Cifran la etiología de la baja autoestima que sufre el paciente en aquellos acontecimientos
traumáticos que hubiera experimentado, mayormente pero no exclusivamente, en una edad
temprana; y cuyos recuerdos y profundo impacto personal todavía no han acabado de consolidarse
en la memoria, razón por la cual continúan aflorando fácilmente a su conciencia junto con las
emociones negativas que conllevan. El supuesto terapéutico latente es que, si se produjese el
definitivo almacenamiento del trauma, entonces sobrevendría la autoestima.

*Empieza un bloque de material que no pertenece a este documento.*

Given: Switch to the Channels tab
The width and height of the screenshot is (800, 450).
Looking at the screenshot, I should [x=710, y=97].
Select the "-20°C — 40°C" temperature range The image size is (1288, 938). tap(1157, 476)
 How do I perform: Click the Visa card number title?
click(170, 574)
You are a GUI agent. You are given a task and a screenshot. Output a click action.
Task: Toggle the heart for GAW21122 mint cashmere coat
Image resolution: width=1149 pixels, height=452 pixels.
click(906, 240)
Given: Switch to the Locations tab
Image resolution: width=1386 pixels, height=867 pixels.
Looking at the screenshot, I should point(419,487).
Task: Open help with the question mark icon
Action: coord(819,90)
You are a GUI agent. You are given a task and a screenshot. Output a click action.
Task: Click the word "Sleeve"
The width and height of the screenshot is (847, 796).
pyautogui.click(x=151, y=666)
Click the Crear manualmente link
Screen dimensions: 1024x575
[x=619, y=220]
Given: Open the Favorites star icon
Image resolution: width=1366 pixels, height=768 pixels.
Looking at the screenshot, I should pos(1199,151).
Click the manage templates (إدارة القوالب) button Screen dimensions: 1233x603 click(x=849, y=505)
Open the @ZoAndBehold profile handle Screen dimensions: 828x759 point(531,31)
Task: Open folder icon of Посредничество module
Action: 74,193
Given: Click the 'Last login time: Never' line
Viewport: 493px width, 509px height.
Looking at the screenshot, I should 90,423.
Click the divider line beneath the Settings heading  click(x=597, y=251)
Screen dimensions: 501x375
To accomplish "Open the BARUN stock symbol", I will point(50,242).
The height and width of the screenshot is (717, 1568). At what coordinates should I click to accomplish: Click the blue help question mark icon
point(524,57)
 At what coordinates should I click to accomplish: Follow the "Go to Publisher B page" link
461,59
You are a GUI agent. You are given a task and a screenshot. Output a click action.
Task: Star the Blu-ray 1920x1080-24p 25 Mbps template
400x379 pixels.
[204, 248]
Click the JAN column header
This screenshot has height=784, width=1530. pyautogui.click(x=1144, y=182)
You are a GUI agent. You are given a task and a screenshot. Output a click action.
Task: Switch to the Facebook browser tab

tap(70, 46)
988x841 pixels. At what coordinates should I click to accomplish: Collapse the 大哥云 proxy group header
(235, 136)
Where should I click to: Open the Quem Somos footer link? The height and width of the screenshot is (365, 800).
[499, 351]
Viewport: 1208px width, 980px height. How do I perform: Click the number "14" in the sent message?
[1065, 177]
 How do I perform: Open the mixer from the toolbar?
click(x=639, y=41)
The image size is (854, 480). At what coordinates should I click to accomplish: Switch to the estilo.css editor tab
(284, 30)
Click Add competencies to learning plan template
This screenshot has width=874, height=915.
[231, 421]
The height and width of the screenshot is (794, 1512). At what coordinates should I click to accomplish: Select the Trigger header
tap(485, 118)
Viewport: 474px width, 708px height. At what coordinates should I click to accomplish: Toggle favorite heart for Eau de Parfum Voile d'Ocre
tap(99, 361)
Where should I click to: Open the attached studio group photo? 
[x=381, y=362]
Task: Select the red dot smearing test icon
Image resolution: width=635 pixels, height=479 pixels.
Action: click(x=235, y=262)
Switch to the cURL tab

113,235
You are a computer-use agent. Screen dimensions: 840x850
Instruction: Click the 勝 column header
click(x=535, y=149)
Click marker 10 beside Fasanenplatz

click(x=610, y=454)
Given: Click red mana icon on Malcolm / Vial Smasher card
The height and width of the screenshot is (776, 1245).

Su MA opera en dos fases consecutivas. Primero, interconectando los recuerdos “flotantes” sobre
el trauma que angustian al paciente con otros varios recuerdos, indistintamente de signo positivo o
negativo, ya consolidados previamente en su memoria –en su fase de desensibilización– Y
asignando después un significado personal más racional y benigno a la respuesta que diera el
paciente ante el trauma –en su fase de reprocesamiento. Ambos procesos de manera conjunta
atenuarán o eliminarán la frecuente reexperiencia de la situación traumática y la hiperactivación
concomitante. Con respecto a la actuación específica de esta técnica, Pagani y Carletto (2017) se
inclinan por la hipótesis denominada SWS, Slow Wave Sleep –sueño de onda lenta– para explicar la
reorganización de redes funcionales distantes, así como la reconsolidación de la nueva información
asociada. Por su parte, Maxfield (2008) y Bergmann (2010) nos ofrecen detallada información
sobre este mecanismo e incluso su revisión histórica.